Computational thinking is the thought process involved in defining problems so that their solutions can be represented in a form that can be computed.
Defining the problem is a critical step. A clearly defined problem helps to ensure that the right problem is being solved. This is essential in computational problems because of the additional time needed to produce a initial output.
It is equally important to realise that your understanding of the problem can evolve throughout the design process — design is a wicked problem — so the computational model should be as adaptable as possible.
Also, note that the Computational Design part is most likely only part of the overall design solution, that is, it only solves a sub-problem — you are not using one algorithm to solve all of the problems involved in the design of an entire building. This also means that the computational processes should be able to interact with each other: the massing algorithm interacts with the solar analysis, which interacts with the façade, which interacts with the floor layout, which interacts with the structure, and so on. This is not a simple linear chain of interactions, but more like a complex network of interdependencies. I will go into this in more detail in a future post.
In practice, the work is usually done in text-based scripts such as C# or Python, or in flow-based programming environments like Grasshopper or Dynamo, or a combination of them all. This is not a tutorial, so I won’t go into the practical use of these tools. However, you should know that what they all have in common is that they take an input and process it into a desired output. Your solution should always take this form: input – process – output.
In its essence, Computational Design is about designing processes — processes with discrete sequential steps. I find the best way to approach this is to start with the input and the output before creating the process that transforms the input into the desired output. The input and output are usually easier to get a grasp on: deciding what result you want and what data is available. Doing this also lays out some constraints on the process that turns the input into the output, which aids in the more complex step of defining the process.
Part of this complexity comes from the fact that computers are dumb. They don’t get inferred meaning. So, each step in the process needs to be explicitly defined. Often, people don’t realize just how complex this can be until they get stuck trying to create the process. Imagine trying to write a recipe where it’s not enough to simply say “chop vegetable,” but where you need to describe what this actually means: “Place the vegetable on the flat side of the cutting board. With the sharp side of the knife, cut x millimetres off of the end of the vegetable. Raise the knife. Move the vegetable x millimetres. Repeat until the other end of the vegetable is reached. If a finger is under the knife, then abort.” This “chop vegetable” procedure isn’t even applicable to all vegetables. It might work well for carrots, but it will need to be customised for cutting onions.

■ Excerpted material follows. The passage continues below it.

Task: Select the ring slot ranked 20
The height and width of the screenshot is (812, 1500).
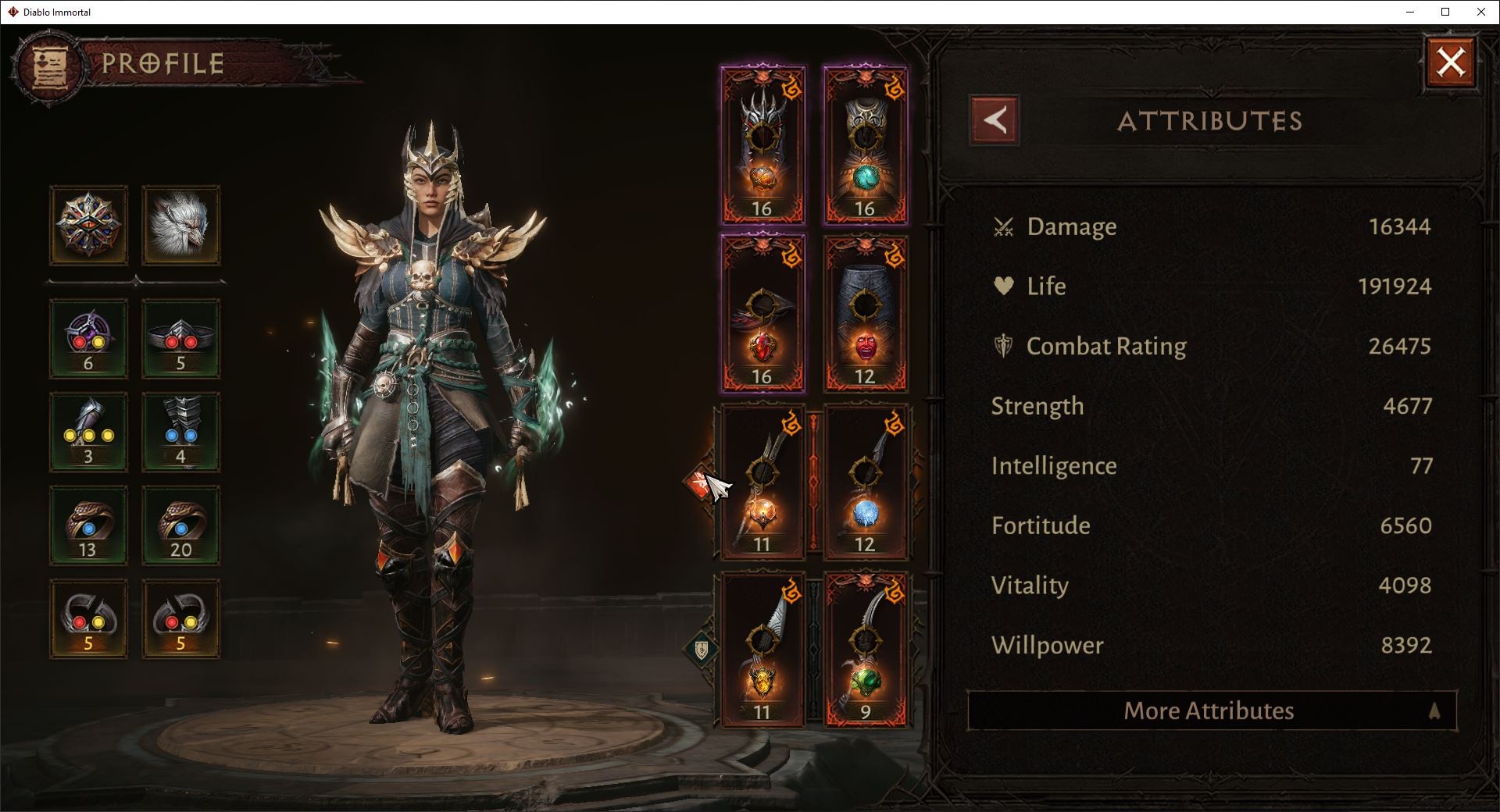Action: click(x=180, y=525)
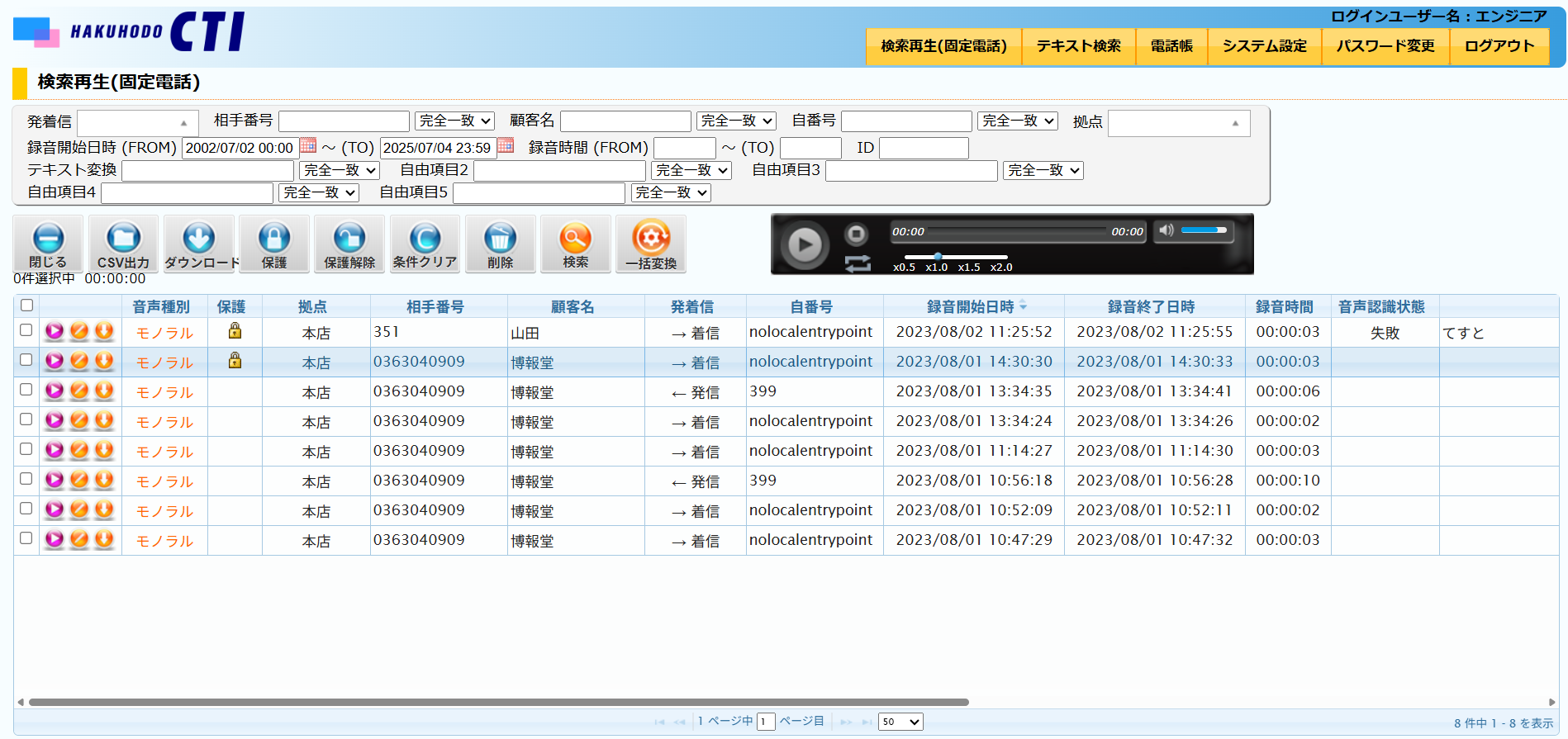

What adds to the complexity of defining the process is the fact that the “chop vegetable” procedure is only a small part of the solution. It’s just one step. And it needs to interact with other steps in the process: stir, bake, fry, boil, etc. The desired output isn’t just a chopped vegetable, it’s a delicious meal. An example of these interactions is nicely visualised in the following flowchart recipe for chicken tikka masala:

This post does not go into detail on how to practically apply Computational Design. It is not intended to be a how-to guide, but rather a high-level introduction to Computational Design. There are a lot more aspects to consider when implementing Computational Design in an organisation, in a strategy and on projects. More than I can fit into this post. I will follow up on this in a future post on “Implementing Computational Design.”